Marches took place yesterday (November 20) in Guingamp, Saint-Malo, Morlaix, Roscoff, Huelgoat, Locmiquélic and Belle-Ile-en-Mer; and are set to take place today (November 21) in Guérande, Trégastel, and Vannes.
Protesters are calling for purchasing restrictions for second homeowners, and a call for restrictions around short-term rentals, such as accommodation offered on platforms such as Airbnb.
Among the protest organisers were UDB (Union Démocratique Bretonne (UDB)), who in July this year called for communes in the region to introduce rules that would stop people from buying homes in Brittany unless they had already lived there for one year.
Leader of UDB, Nil Caouissin, is now a regional councillor in the area. He has previously said that second homes should be considered as “non-used housing stock” and that reducing their number would rebalance the housing market.
The group’s demands also include raising taxes (la taxe d’habitation) on second homes, and turning second homes into main residences.
Mr Caoussin has previously highlighted that “13% of properties in Brittany are second homes, rising to more than 20% and even 80% in popular seaside areas”.
He said that these properties are “only lived in for three months of the year”, but that “competition from wealthy second-home buyers puts prices up, so lower-income residents can only find housing a long way from their work.
“Mayors build homes in their communes, but that uses up valuable agricultural land.”
He said: “If we want to house the growing population decently, one solution is to turn holiday homes into main residences.”
He has called for the gradual eviction of second homeowners, or a ban on any property being sold to non-permanent residents.
He said: “The idea is not targeted at the British, or any other population, and anyone who wants to make Brittany their permanent home is very welcome.”
The housing market has been particularly dynamic over the course of the pandemic, with more people moving away from urban areas and looking to relocate to rural and coastal regions.
The best properties are being snapped up quickly, sometimes before they have even officially appeared on the market, and prices on the coast are soaring.
‘An attack on individual property’
Yet, some local figures disagree and have called Mr Caouissin’s stance “an attack on individual property”.
Loïg Chesnais-Girard, president of the Brittany region, said: "Beyond the feasibility [of a second home law], which is largely doubtful in the current state of national and European law, this statute would be dangerous, ineffective and contrary to Brittany, its interests and its values.”
Yet, Mr Caoussin’s calls for change and this weekend’s protests have reignited the debate over housing stock in the region.
Ronan Loas, mayor of Ploemeur, has said any such property restrictions would be “a sham”, and downplayed Mr Caoussin’s figures.
He said: “65% of people who buy in Ploemeur are from here.
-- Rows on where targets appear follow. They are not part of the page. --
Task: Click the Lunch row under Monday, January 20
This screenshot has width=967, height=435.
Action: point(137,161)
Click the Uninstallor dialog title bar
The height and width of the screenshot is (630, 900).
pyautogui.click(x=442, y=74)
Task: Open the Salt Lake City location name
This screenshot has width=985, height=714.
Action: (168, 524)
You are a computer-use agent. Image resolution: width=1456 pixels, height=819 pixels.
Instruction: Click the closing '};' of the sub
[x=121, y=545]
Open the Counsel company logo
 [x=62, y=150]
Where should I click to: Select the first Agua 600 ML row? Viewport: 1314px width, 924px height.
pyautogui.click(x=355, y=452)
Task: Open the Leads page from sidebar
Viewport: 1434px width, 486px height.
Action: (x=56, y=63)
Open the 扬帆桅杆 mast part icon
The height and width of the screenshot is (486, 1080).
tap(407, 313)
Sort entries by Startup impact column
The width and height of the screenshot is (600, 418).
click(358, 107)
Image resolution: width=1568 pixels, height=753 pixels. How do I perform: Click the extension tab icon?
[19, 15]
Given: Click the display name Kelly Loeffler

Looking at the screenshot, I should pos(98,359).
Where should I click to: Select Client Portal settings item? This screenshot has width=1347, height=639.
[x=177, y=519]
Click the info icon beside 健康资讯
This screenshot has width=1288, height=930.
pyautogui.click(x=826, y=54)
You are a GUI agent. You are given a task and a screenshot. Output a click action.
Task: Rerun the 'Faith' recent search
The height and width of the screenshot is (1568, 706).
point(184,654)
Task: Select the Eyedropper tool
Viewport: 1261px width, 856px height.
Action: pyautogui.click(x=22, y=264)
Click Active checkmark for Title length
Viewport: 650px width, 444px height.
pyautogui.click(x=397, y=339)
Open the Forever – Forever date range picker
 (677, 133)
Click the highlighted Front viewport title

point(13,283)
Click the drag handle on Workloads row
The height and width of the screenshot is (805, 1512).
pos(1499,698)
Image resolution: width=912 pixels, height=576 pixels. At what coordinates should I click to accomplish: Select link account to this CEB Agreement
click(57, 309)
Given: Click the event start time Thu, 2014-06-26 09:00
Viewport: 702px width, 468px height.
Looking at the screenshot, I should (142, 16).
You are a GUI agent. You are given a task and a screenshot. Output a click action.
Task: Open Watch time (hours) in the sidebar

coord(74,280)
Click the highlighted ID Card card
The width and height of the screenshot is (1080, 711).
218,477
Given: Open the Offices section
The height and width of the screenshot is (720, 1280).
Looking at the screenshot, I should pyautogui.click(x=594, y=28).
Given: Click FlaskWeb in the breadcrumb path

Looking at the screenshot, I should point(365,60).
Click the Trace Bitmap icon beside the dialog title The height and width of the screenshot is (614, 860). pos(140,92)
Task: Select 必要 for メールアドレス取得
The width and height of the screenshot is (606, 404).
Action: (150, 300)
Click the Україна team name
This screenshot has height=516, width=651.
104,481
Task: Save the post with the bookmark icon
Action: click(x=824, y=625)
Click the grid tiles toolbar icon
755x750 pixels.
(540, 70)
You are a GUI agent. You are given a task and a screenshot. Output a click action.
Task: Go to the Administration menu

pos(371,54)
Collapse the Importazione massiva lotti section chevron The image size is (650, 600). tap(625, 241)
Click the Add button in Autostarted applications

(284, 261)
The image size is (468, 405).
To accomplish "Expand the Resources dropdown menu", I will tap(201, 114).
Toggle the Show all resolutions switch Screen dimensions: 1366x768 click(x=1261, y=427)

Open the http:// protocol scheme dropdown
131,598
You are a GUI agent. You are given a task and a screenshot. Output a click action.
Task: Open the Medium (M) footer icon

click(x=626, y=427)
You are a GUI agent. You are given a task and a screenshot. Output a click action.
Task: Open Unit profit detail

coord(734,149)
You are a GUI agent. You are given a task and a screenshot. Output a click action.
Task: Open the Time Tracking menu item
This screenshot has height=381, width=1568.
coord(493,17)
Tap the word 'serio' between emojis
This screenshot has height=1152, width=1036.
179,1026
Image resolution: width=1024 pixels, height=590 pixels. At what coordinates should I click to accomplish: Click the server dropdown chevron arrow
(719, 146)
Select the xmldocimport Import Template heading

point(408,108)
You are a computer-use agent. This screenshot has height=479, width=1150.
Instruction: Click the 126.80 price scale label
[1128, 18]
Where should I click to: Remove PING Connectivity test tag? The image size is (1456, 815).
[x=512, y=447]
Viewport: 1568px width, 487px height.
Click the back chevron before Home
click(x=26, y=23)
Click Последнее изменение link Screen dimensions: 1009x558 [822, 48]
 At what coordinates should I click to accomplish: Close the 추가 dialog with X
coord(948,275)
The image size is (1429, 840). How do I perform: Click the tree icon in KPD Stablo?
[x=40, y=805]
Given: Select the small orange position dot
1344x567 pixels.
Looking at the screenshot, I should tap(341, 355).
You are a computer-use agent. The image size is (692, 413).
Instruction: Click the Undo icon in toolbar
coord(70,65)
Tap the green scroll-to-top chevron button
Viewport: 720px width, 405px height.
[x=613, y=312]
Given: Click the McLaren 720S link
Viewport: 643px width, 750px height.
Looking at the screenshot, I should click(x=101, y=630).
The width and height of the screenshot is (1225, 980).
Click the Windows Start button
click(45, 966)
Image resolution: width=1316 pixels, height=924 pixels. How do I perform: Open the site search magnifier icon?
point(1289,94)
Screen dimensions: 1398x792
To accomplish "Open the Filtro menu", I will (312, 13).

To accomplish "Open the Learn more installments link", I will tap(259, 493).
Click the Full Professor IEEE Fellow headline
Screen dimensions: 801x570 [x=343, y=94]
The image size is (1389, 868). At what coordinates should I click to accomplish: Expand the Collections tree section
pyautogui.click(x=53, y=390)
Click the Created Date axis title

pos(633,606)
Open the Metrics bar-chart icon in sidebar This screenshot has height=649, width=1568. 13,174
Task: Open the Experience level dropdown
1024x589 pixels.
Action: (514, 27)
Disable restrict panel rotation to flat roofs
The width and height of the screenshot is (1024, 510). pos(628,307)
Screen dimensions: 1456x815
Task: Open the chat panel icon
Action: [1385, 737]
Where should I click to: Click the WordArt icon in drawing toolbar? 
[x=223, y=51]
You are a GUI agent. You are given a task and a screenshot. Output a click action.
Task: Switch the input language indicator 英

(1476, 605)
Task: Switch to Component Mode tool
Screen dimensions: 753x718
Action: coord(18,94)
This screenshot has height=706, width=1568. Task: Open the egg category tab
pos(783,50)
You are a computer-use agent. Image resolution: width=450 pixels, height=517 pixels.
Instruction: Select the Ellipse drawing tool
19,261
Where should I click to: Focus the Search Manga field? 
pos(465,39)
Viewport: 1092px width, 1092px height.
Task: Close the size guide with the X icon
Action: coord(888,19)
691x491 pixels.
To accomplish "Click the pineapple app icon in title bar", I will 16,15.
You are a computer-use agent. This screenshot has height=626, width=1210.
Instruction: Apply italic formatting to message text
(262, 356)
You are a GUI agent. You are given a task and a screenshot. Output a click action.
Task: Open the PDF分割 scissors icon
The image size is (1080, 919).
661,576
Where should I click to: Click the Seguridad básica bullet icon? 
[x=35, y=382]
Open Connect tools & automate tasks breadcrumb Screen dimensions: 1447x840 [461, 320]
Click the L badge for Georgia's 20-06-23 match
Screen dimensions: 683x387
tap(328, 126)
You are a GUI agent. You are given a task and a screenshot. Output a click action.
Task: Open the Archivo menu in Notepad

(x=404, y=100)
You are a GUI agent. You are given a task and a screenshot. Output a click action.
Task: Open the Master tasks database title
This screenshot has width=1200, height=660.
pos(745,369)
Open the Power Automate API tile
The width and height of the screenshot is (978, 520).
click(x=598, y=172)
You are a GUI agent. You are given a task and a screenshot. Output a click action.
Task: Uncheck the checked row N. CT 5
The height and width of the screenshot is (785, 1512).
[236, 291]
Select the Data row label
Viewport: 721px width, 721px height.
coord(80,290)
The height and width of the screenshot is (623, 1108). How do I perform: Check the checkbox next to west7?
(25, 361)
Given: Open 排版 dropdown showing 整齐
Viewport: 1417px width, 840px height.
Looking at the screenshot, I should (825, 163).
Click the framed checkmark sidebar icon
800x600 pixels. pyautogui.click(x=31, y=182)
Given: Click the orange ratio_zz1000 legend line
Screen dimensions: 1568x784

And 85% are from the Lorient. Since 2014, we have had 20 to 25 homes bought by Parisians out of 300 to 400 sales.”
Vincent Lemée, communication lead for regional notaires group la Chambre des notaires de l’Ouest, said: “We are seeing people from Ile-de-France coming to the Breton coast because they have greater purchasing power there. But it's not the ‘big rush’ we hear about.”
Brittany is not the only region raising the issue of second homeowners, especially since the pandemic. In Pays Basque, many mayors have decided to increase taxes on second homes; while in Saint-Malo, rules have been put in place to limit the number of short-term rentals.
Since July 1, authorities have restricted short-term rentals to 12.5% of available accommodation within the city walls.